■ Explore the material
- a) According to the Monty Python thread, what was the subject of Terry Jones's chapter in the Tower of London guidebook?
- b) Retype the stretch of the Monty Python thread from "Just one more" through "speed there is.".

■ Text excerpt
···
Monty Python non sequitur thread (Part 1)

WANTED

Arthur X
FOR
ARMED ROBBERY

©Python (Monty) Pictures, Ltd. Produced under license by Cornerstone Communications, Inc.

Of course, madam. It’s Christmas every day in Heaven.

You lucky bastard! You lucky, lucky bastard!

They must think the sun shines out your ass.

(My niece just got back from a trip to London. She visited the Tower of London; the guidebook has a chapter by “ex-Python and English history expert Terry Jones” on life at court in the Middle Ages.)

Oh, so you’re Italian, then?

All right, but apart from the sanitation, medicine, education, wine, public order, irrigation, roads, the fresh water system and public health, what have the Romans ever done for us?

Lemon curry?

Are you just going to show me movies all night?

Just one more dear.

That’s not a non sequitur. :wink:

Hello. I would like to buy a fish license, please.

It’s…

The universe itself keeps on expanding and expanding
In all of the directions it can whizz
As fast as it can go, at the speed of light, you know,
Twelve million miles a minute, and that’s the fastest speed there is.
So remember, when you’re feeling very small and insecure,
How amazingly unlikely is your birth,
And pray that there’s intelligent life somewhere up in space,
'Cause there’s bugger all down here on Earth

Look, I came in here to have an argument!
···
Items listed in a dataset

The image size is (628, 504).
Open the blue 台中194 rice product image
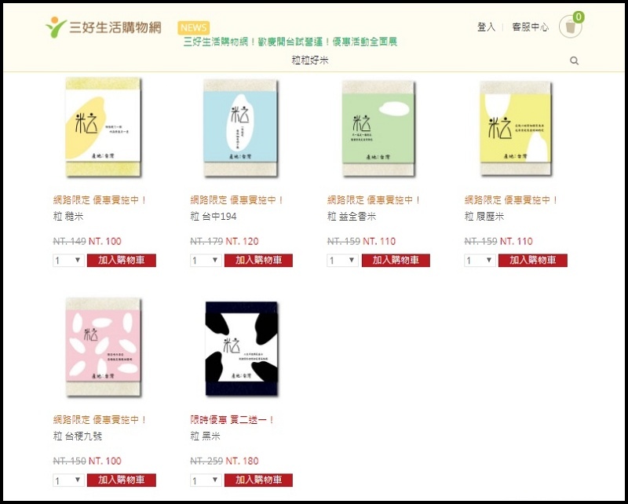tap(240, 128)
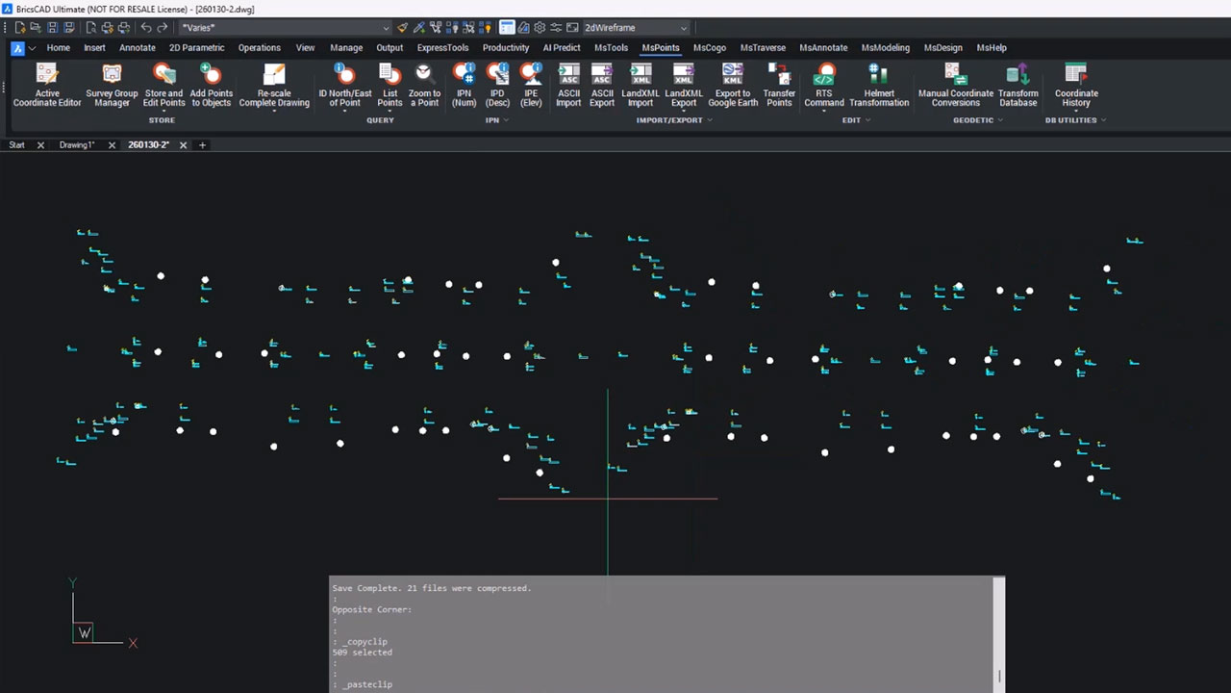Image resolution: width=1231 pixels, height=693 pixels.
Task: Switch to the Drawing1 document tab
Action: [x=77, y=145]
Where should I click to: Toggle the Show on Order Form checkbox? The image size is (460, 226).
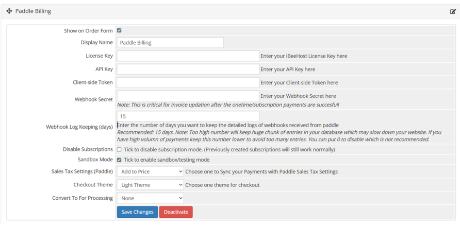point(119,31)
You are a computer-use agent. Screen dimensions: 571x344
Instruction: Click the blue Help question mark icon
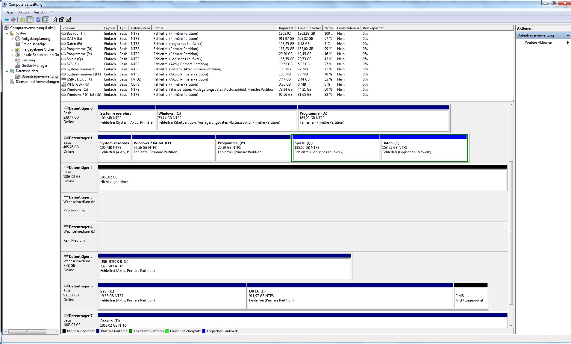(38, 20)
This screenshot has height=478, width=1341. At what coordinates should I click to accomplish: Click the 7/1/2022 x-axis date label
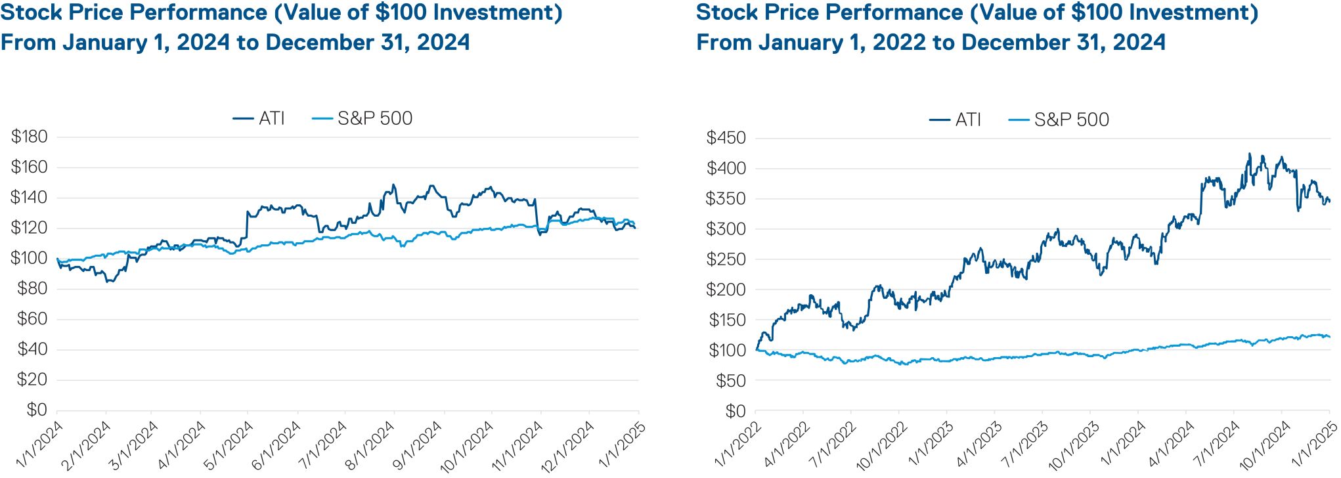(x=833, y=446)
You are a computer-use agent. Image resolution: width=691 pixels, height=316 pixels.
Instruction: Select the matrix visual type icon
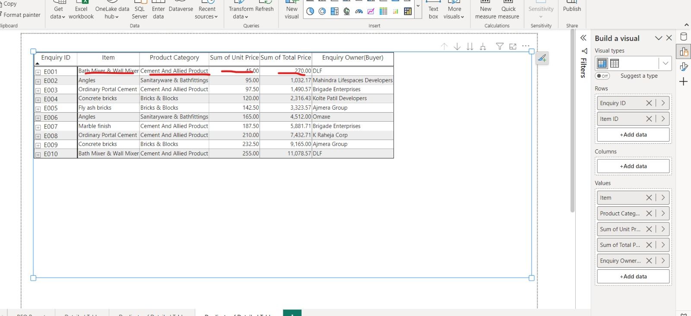pos(602,63)
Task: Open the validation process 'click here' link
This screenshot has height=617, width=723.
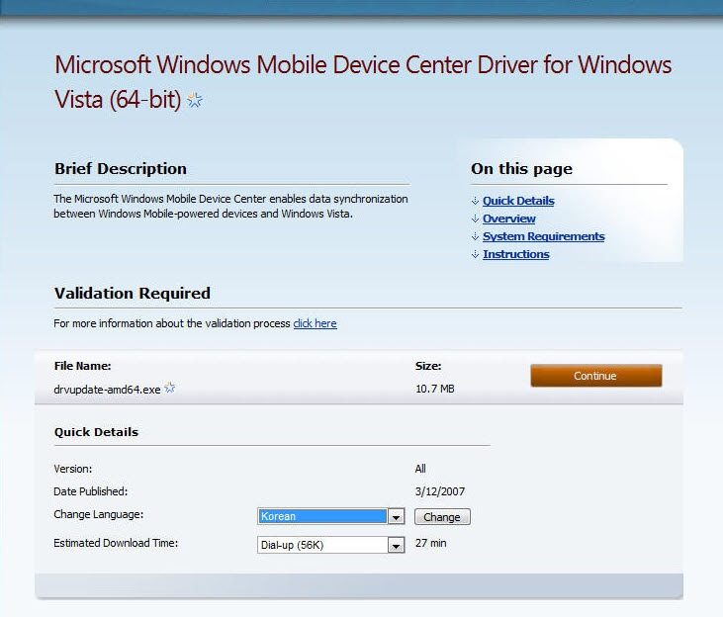Action: (x=315, y=323)
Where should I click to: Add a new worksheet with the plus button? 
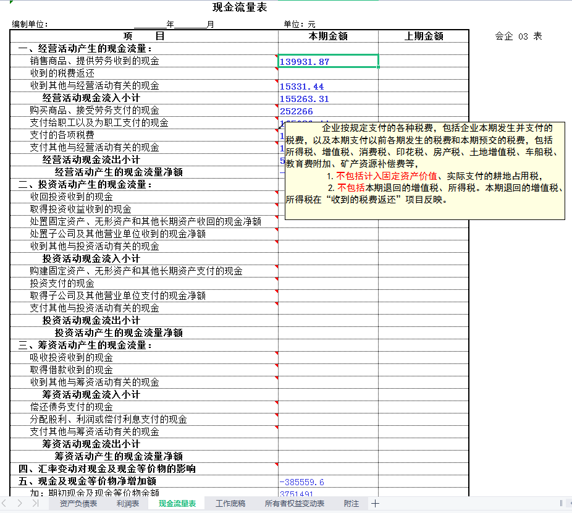click(374, 503)
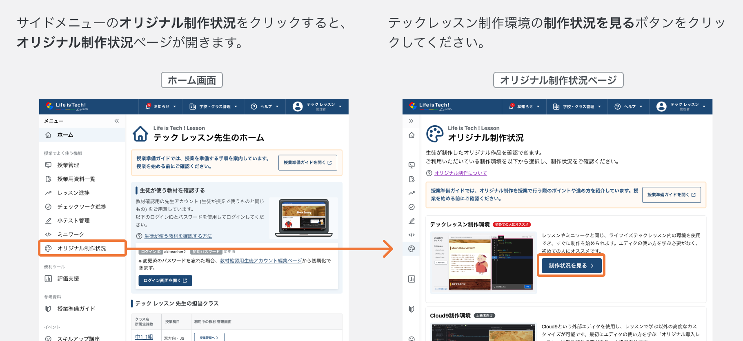
Task: Select 授業管理 in the side menu
Action: point(68,165)
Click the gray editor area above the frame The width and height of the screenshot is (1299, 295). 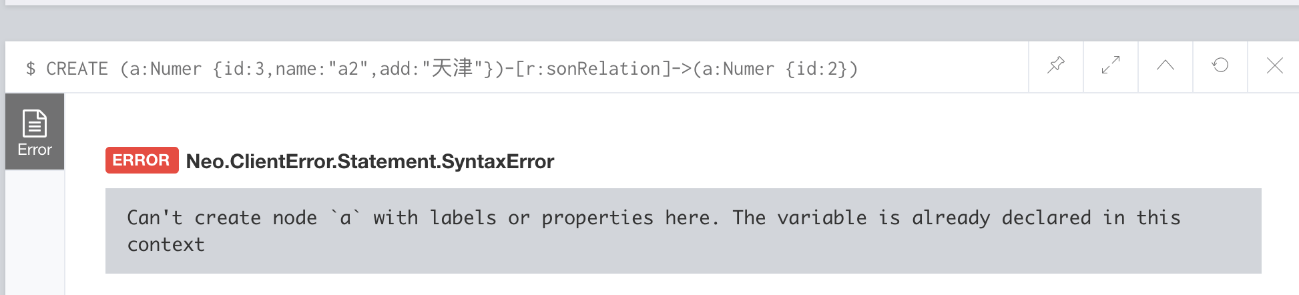[650, 23]
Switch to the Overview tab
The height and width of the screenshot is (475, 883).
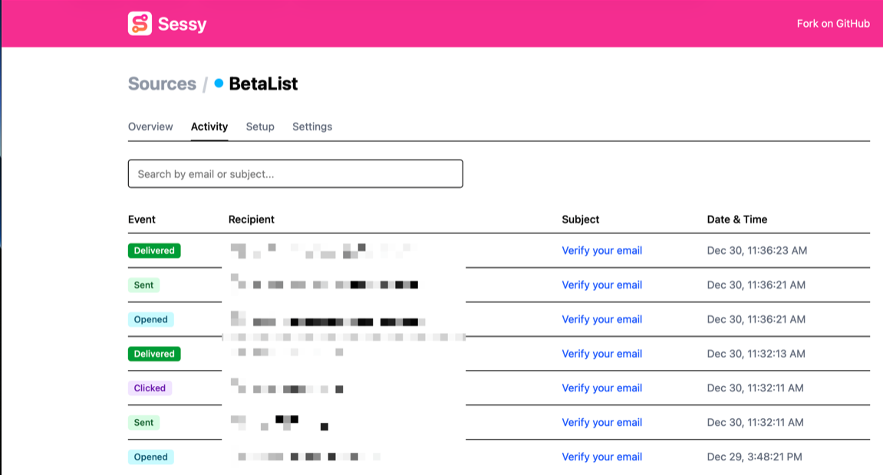coord(150,127)
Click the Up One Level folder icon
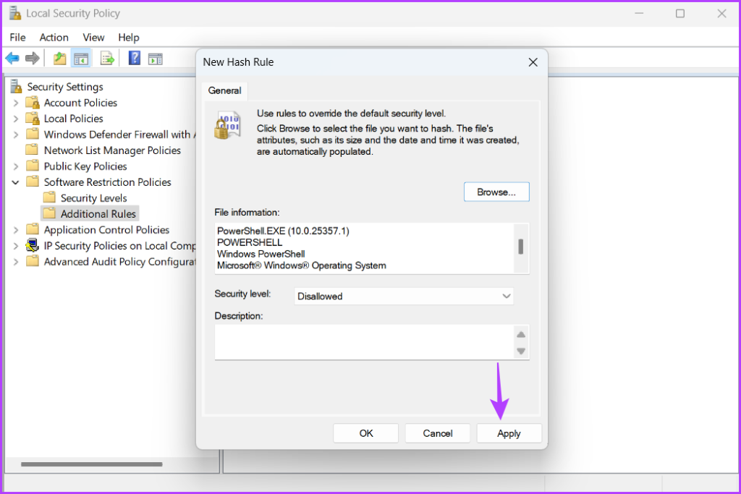 pyautogui.click(x=59, y=59)
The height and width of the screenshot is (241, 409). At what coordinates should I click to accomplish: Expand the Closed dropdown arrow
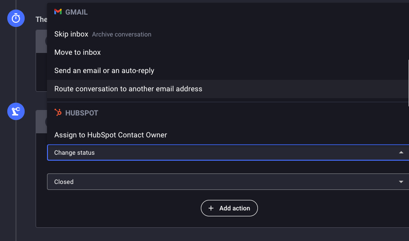pyautogui.click(x=401, y=182)
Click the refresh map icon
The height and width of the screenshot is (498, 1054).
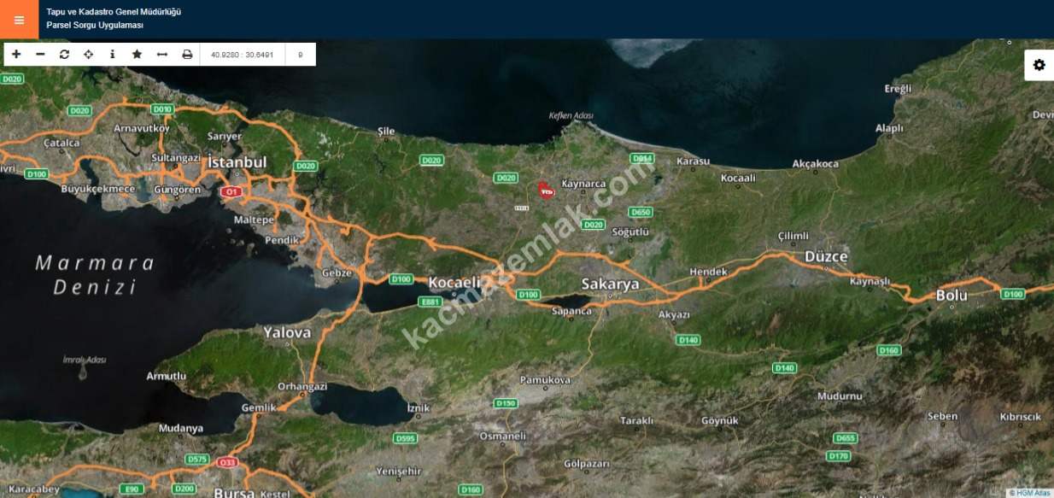tap(64, 54)
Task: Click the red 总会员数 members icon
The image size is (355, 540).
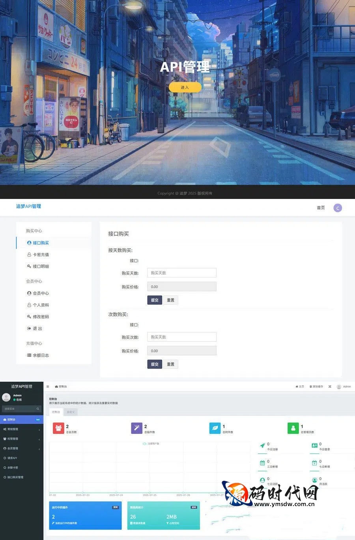Action: click(x=58, y=428)

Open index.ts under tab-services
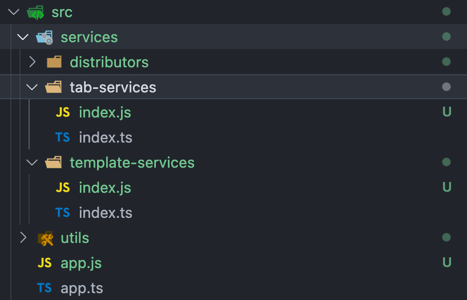[x=106, y=137]
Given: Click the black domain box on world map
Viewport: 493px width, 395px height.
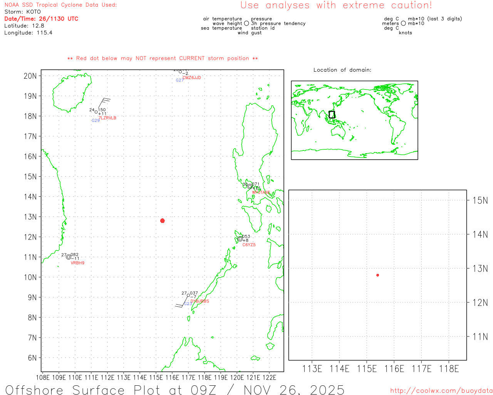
···
■ Results by task
- a) Life at court in the Middle Ages.

- b)
Just one more dear.

That’s not a non sequitur. :wink:

Hello. I would like to buy a fish license, please.

It’s…

The universe itself keeps on expanding and expanding
In all of the directions it can whizz
As fast as it can go, at the speed of light, you know,
Twelve million miles a minute, and that’s the fastest speed there is.